Return the line containing "Click the Reset all button" together with every later line up to the end of the records, exactly and with no pictures; return nothing else.

[Record set — start]

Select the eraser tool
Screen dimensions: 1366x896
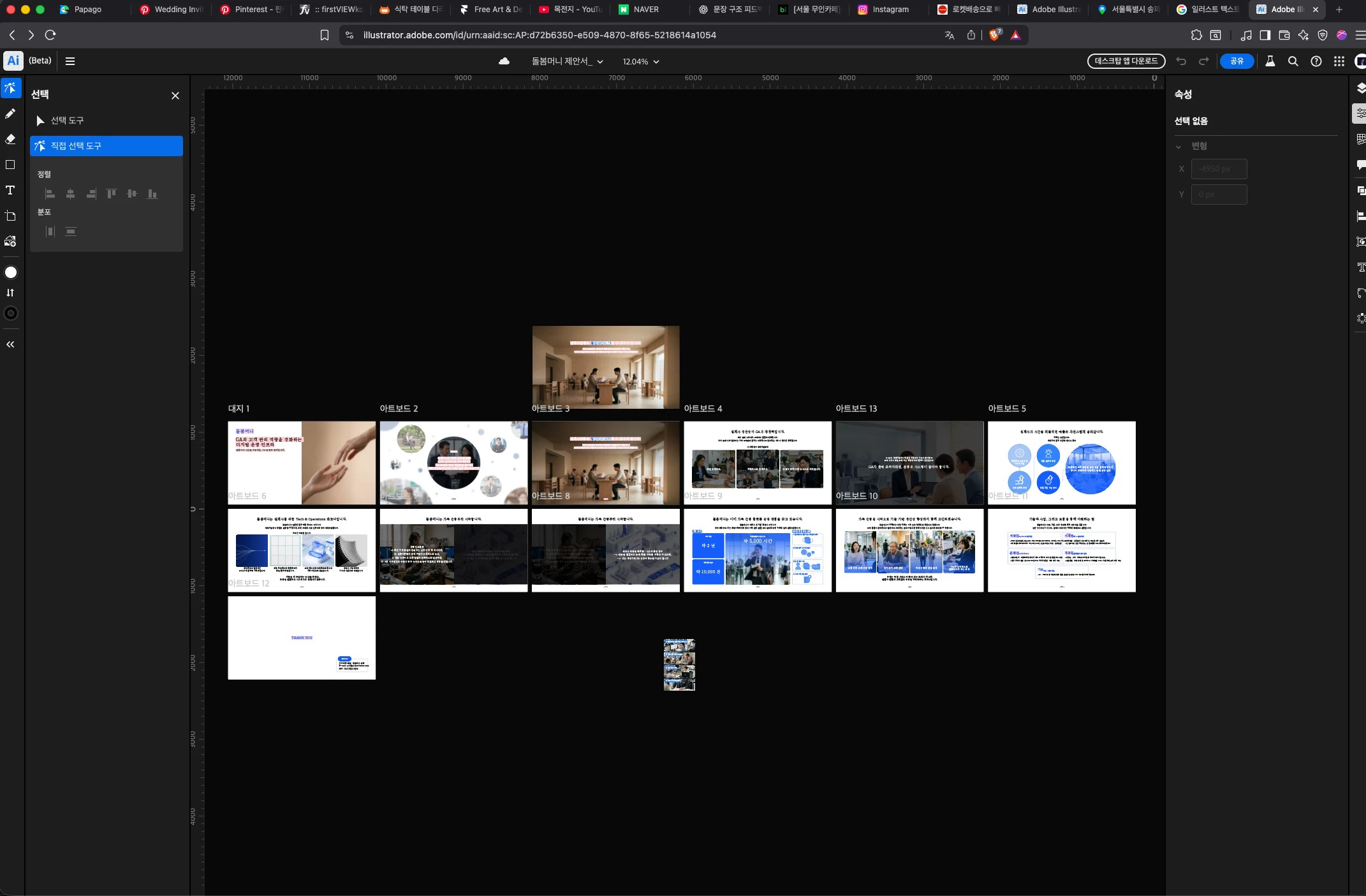[10, 139]
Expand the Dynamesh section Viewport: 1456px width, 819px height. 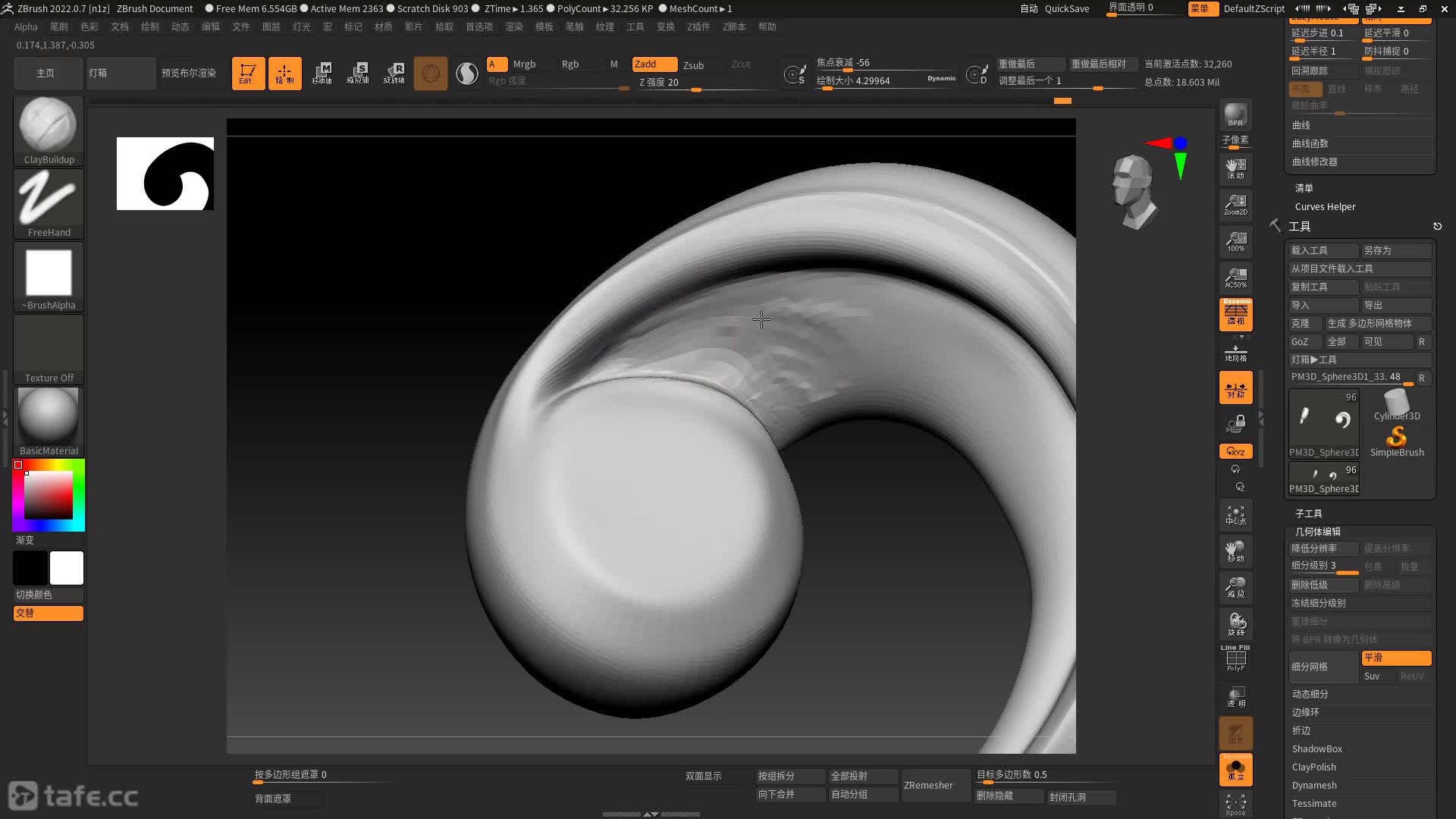[1314, 785]
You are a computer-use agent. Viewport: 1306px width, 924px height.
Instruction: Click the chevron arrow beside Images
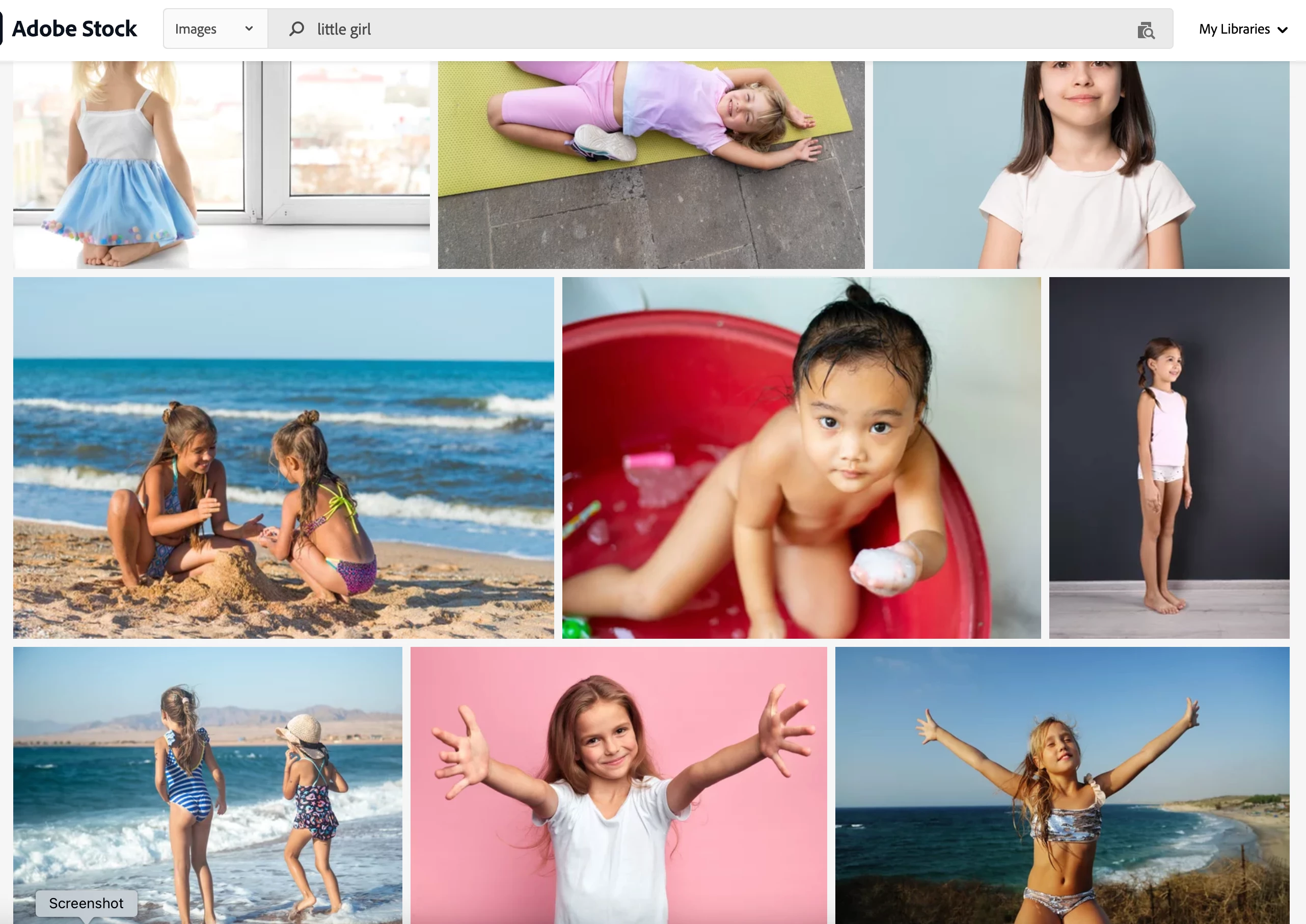pos(249,29)
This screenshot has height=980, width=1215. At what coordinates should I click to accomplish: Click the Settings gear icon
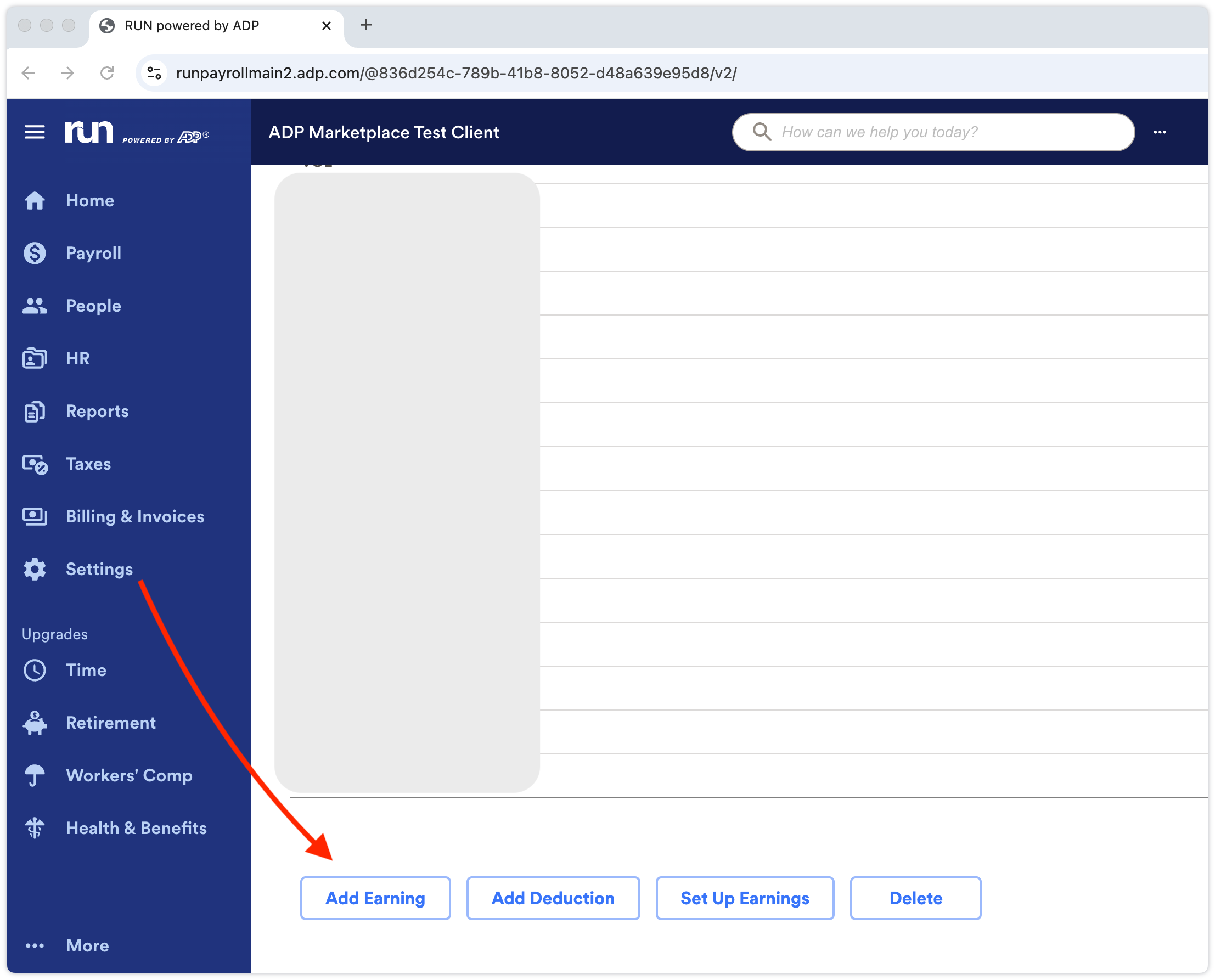click(35, 570)
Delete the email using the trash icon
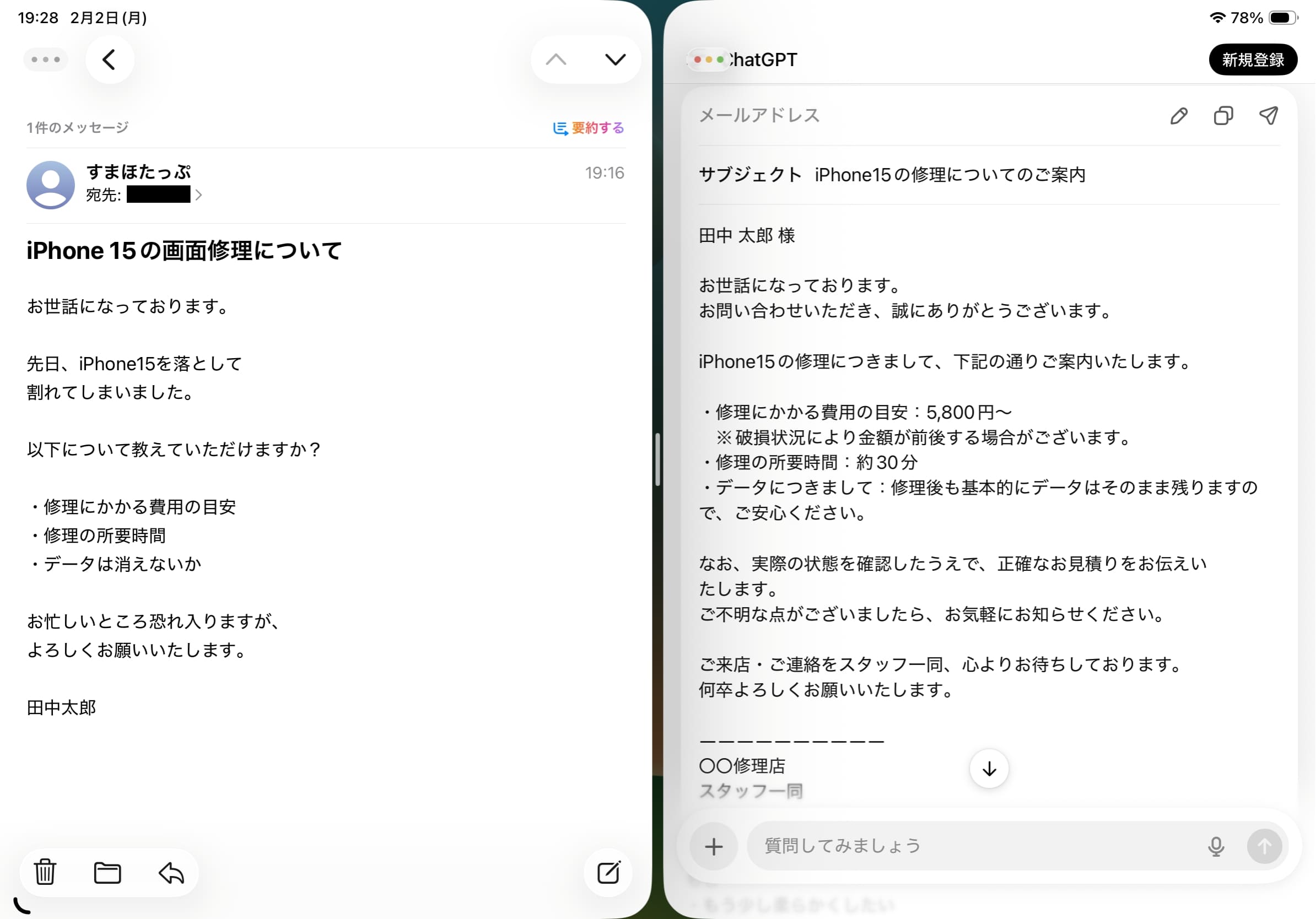 tap(45, 873)
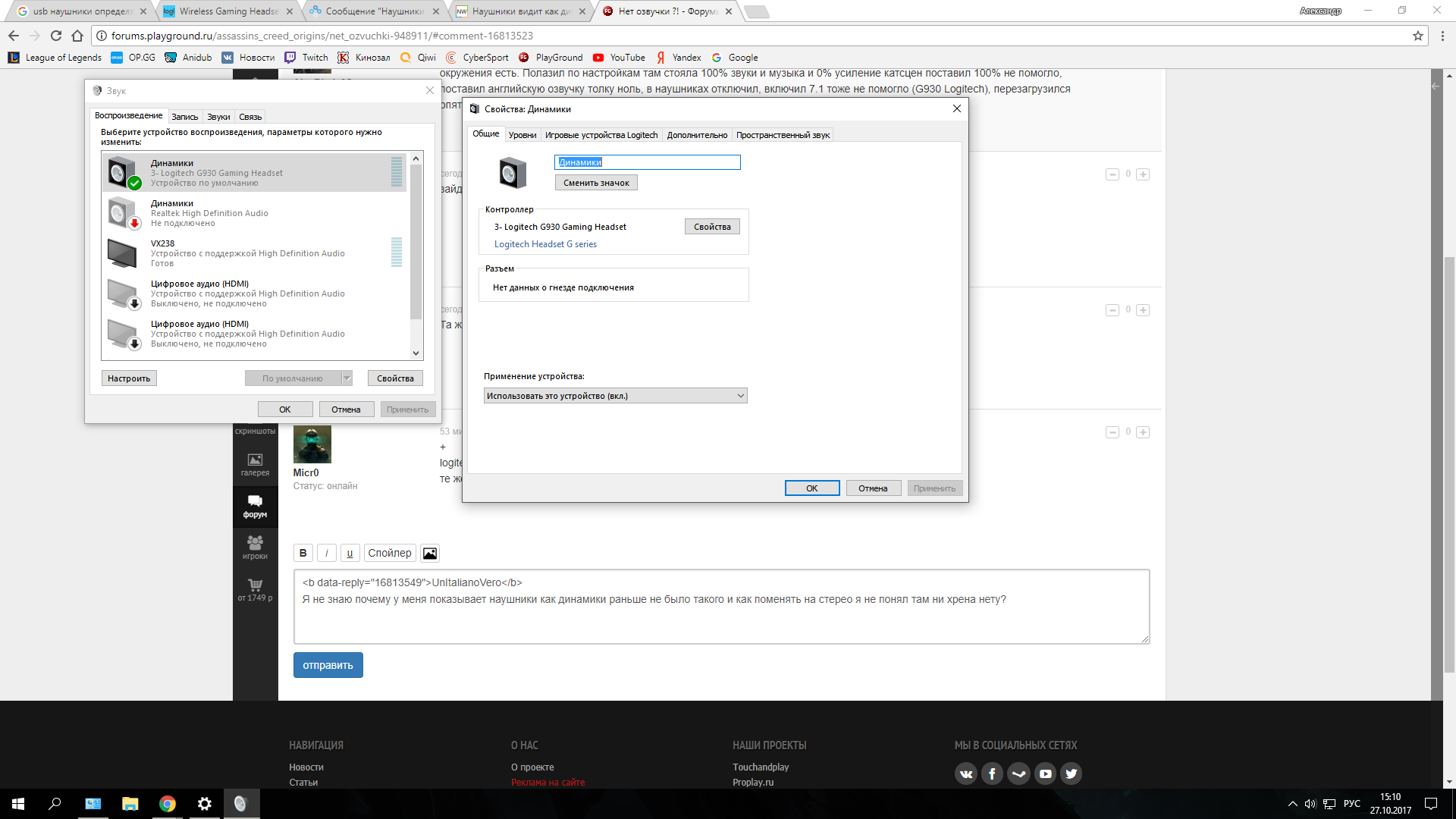Click the отправить submit button

click(x=328, y=665)
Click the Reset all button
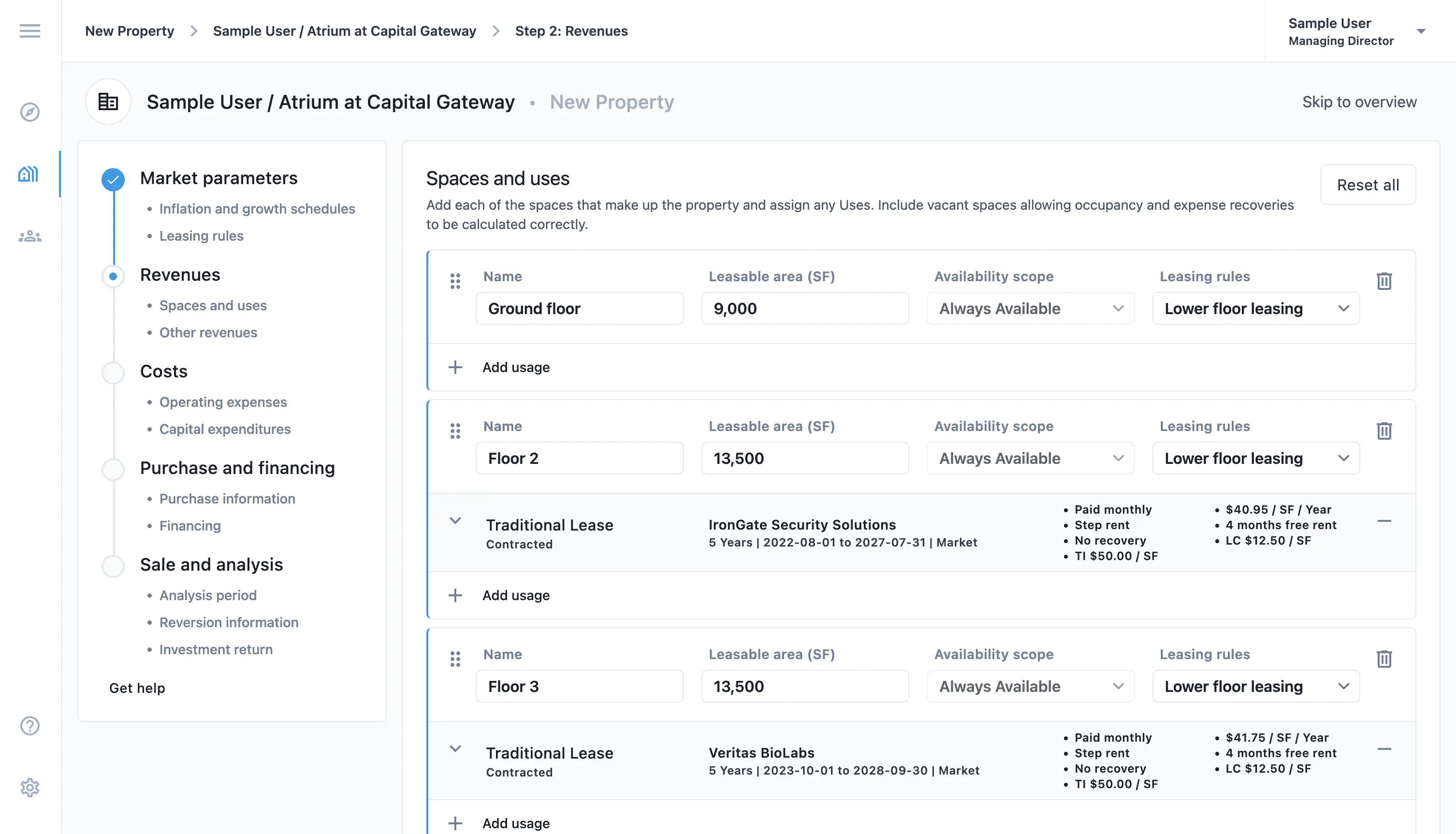1456x834 pixels. pyautogui.click(x=1368, y=185)
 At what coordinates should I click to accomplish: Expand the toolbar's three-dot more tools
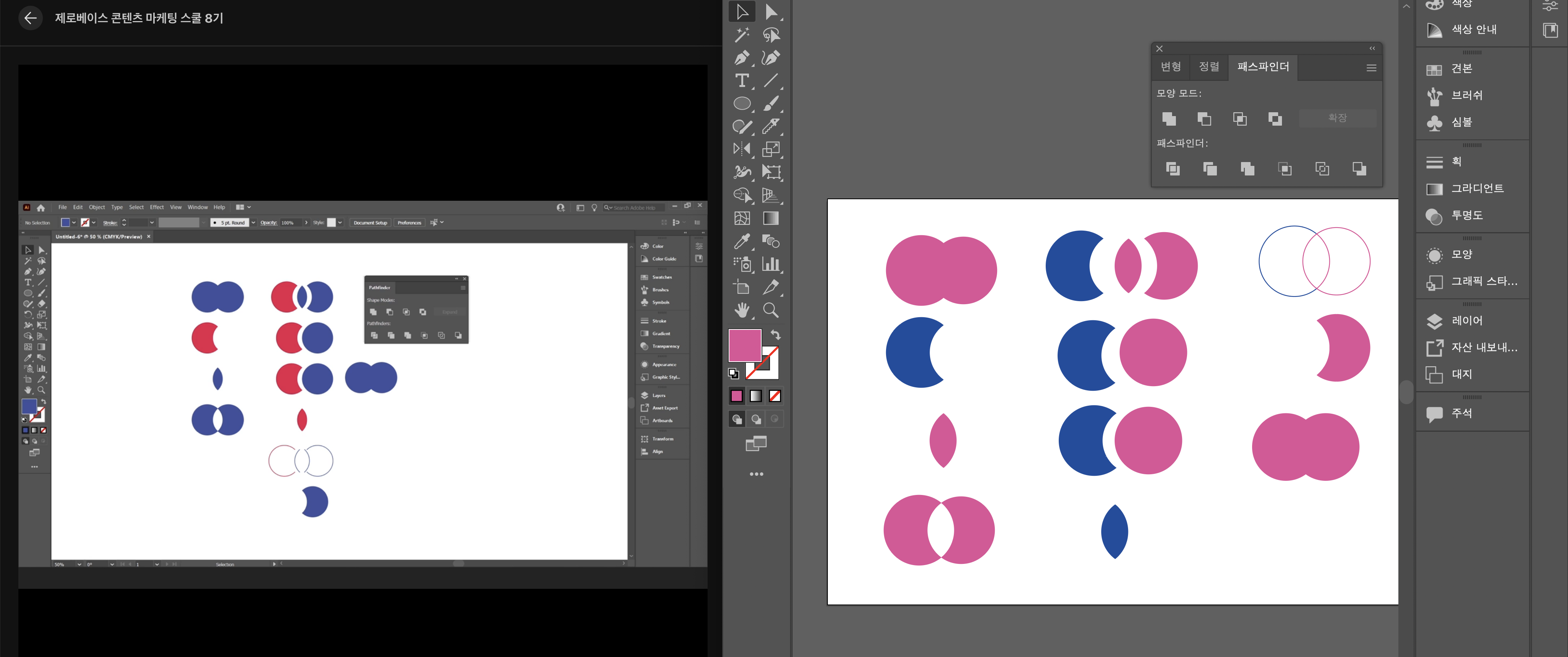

[Record set — finish]

§ **Response to the exercise**
Click the Reset all button
1456x834 pixels. pyautogui.click(x=1368, y=185)
 At what coordinates should I click to accomplish: Expand the toolbar's three-dot more tools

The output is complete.